Roche’s VP Digital Health, Stephen Ranjan, on the importance of clinical validation in the age of AI

Blog roches vp digital health stephen ranjan on the importance of clinical validation in the age of ai

In the latest installment of our BrightInsight Digital Health C-Suite Series, we spoke with Stephen Ranjan, vice president of digital health at Roche's Personalized Healthcare Division, about the importance of clinical validation, Roche’s approach to AI, and the inspiring success of digital health in the diabetes space. Here’s a recap of the discussion. You can watch the interview here, and other interviews in the 2024 JPM Digital Health C-suite series here.

Digital’s role in personalized care

Personalized healthcare is about providing each individual patient with the right treatment, based on their individual characteristics. This can be either from a provider perspective, helping them find the right treatment using data, or from a patient's perspective, using their lifestyle and other comorbidities to really help them better manage their disease.

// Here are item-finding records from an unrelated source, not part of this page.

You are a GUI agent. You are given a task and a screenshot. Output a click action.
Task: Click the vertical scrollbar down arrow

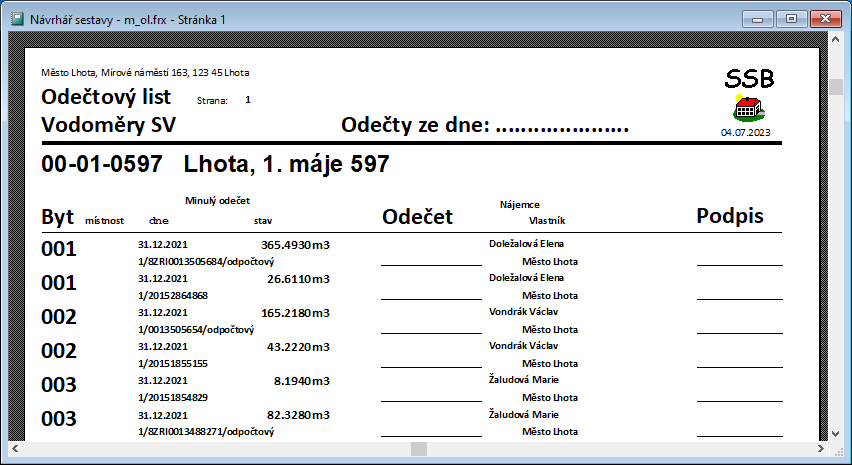point(835,432)
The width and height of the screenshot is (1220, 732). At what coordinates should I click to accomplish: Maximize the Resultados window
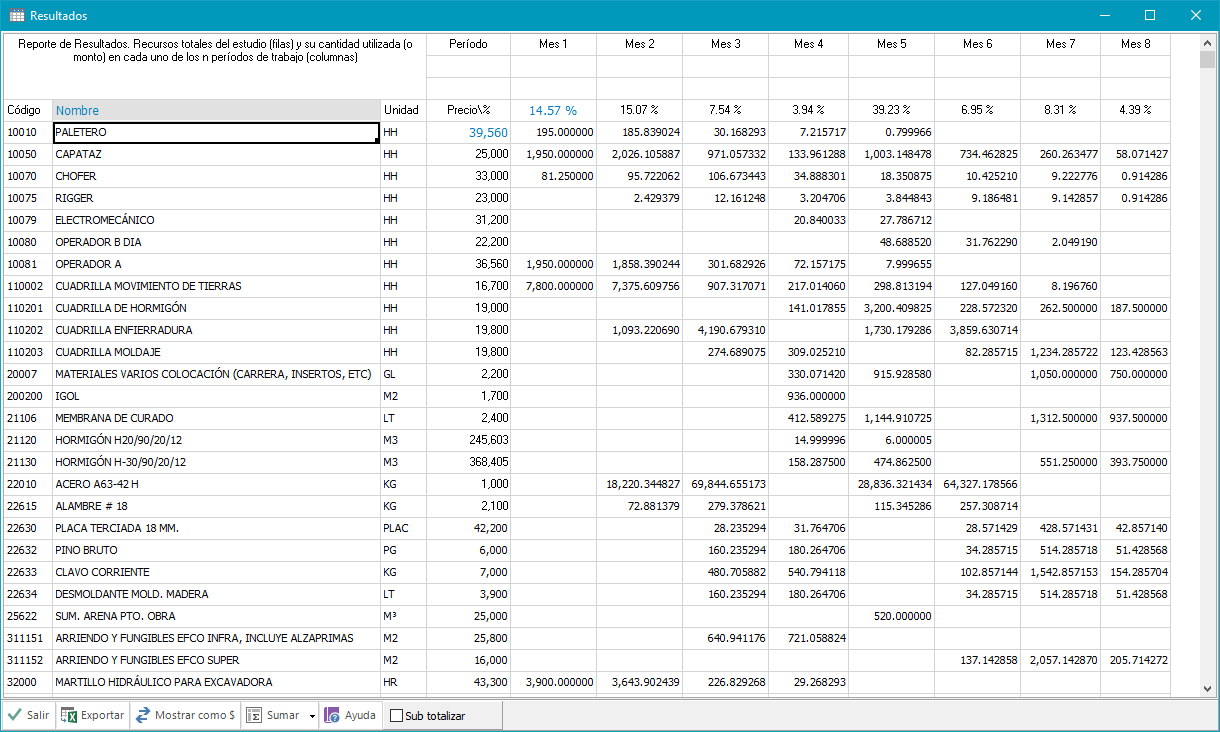(1150, 16)
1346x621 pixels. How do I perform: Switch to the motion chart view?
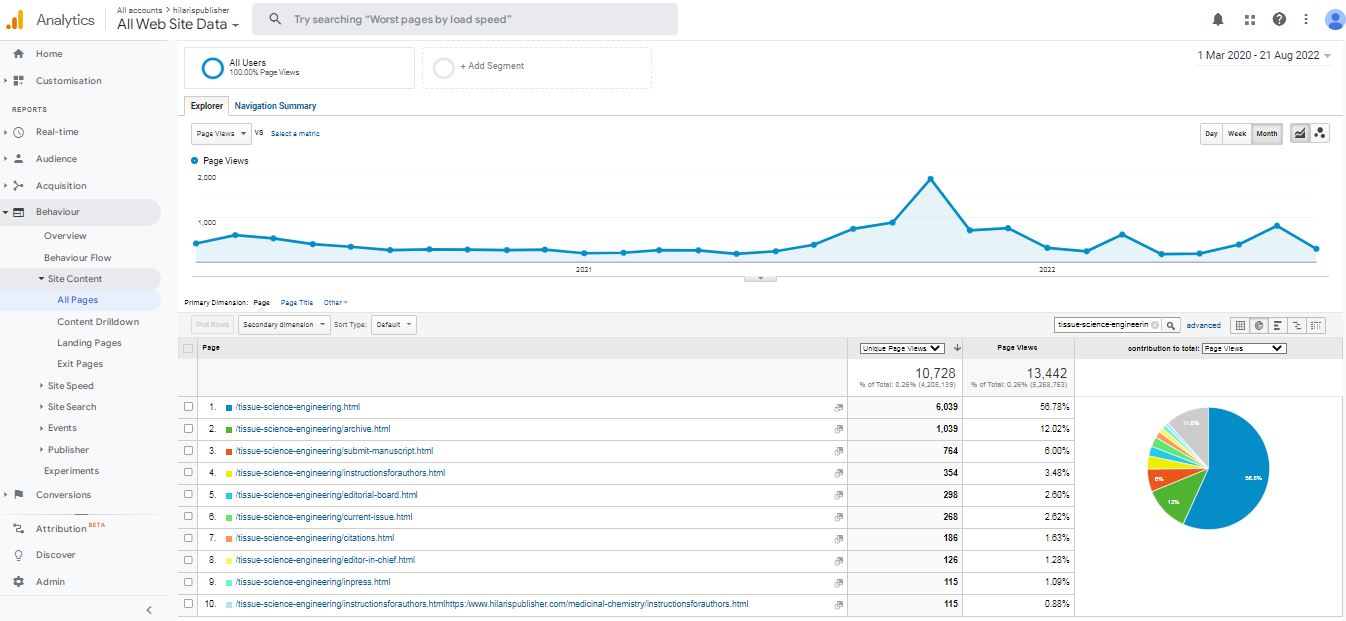[x=1320, y=133]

AI and digital health continue to play a key role in providing each individual with the correct treatment. "We see it when it comes to patient identification or risk stratification, being able to look at patient data, especially the electronic health records data, and really identify the right patient." That can be for disease screening, or for patient selection for treatment.

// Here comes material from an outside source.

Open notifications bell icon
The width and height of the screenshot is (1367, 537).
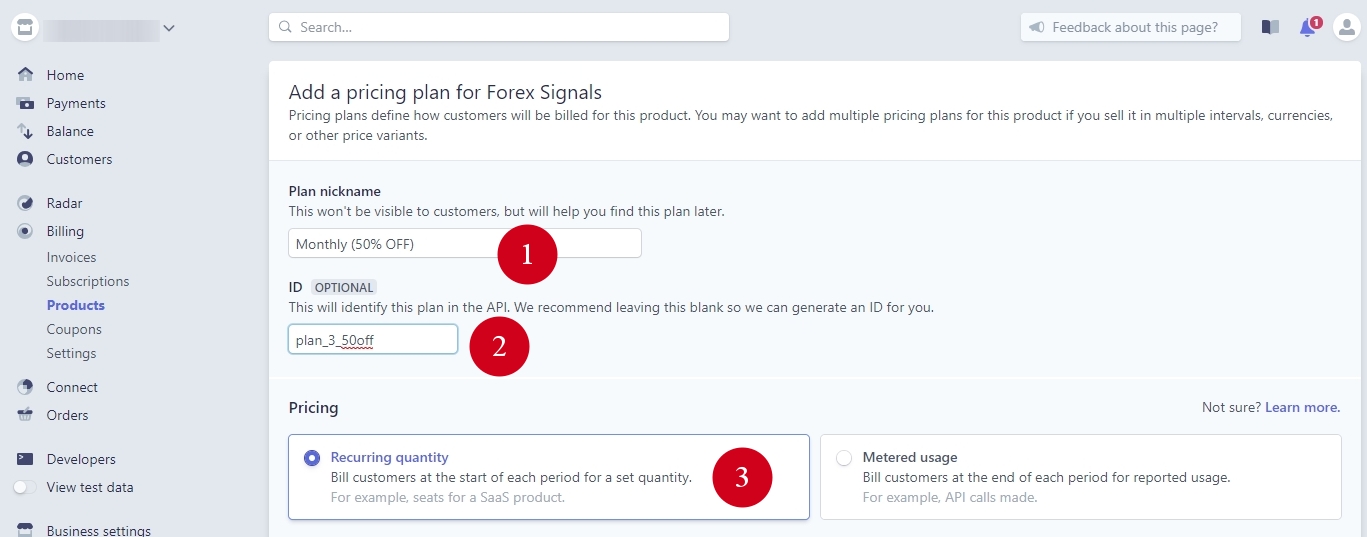[x=1308, y=28]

In disease management, patient data from digital health solutions enable better support for patients once they're on treatment.

"For both of these, you need the AI technology to help anticipate or predict what's next best for that individual."

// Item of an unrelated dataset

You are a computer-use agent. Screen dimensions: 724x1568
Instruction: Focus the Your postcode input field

Why clinical validation is key for SaMDs

Companies developing Software as a Medical Device (SaMD) products need to demonstrate specific, positive impact on patient outcomes. "Before [a medication] comes to the market, we're investing a lot in making sure the treatment is safe and efficacious for our patients. In the same way, the digital health technology has to go through that same clinical validation."

Regulatory agencies naturally play a key role, as evidenced by a state of digital health guidance documents put out by the U.S. Food & Drug Administration (FDA) in recent years, covering topics including clinical trials for SaMDs, and working in conjunction with pharmaceutical products. "We'll continue to also see evolution in how we do the clinical validation, different types of techniques to take advantage of decentralized ways of collecting that data and generating the necessary clinical evidence."

Roche’s approach to digital health and AI

The Swiss pharma giant looks at digital health from an end-to-end perspective, from early drug discovery to market entry. "We are looking at technologies that help us do better [not only] in drug discovery, and with target selection, but all the way through the clinical development programs." The goal is understanding how digital health technologies can best drive better outcomes in conjunction with pharmaceutical therapies. For a traditional pharma outfit, that entails change management to help internal stakeholders understand the relevance of new technologies, and how they fit into the existing business. "There's a lot of education and upskilling that we have to focus on internally. But more importantly, as we think about clinical validation, we also have to think about how to adapt and evolve our own internal processes." Those are well-defined for the drug development process, but less so when it comes to adding new technologies. "How do you balance the risk? How do you make sure that you're introducing this new technology at the right time? This is where our group helps make sure that we're selecting the right technology at the right time of the clinical development program."

Roche’s expertise in the AI sphere extends into both its pharmaceutical and diagnostics operations, especially in drug development, "really looking at how to use AI or generative AI to help identify hard-to-find targets, or how to tackle complex diseases."

Inspiration from the diabetes space

Former experience in the Type 1 diabetes space with closed loop systems, which combine a drug treatment, a drug delivery device, and SaMD, serve as a North Star of sorts. "For me, it's this sort of integration of all these capabilities that we as Roche are kind of excited about, and I see this kind of expanding to other therapeutic areas, where at the end of the day, if we as an organization can find the way to put these together, patients are benefiting. They're having to think less of their disease and live their life."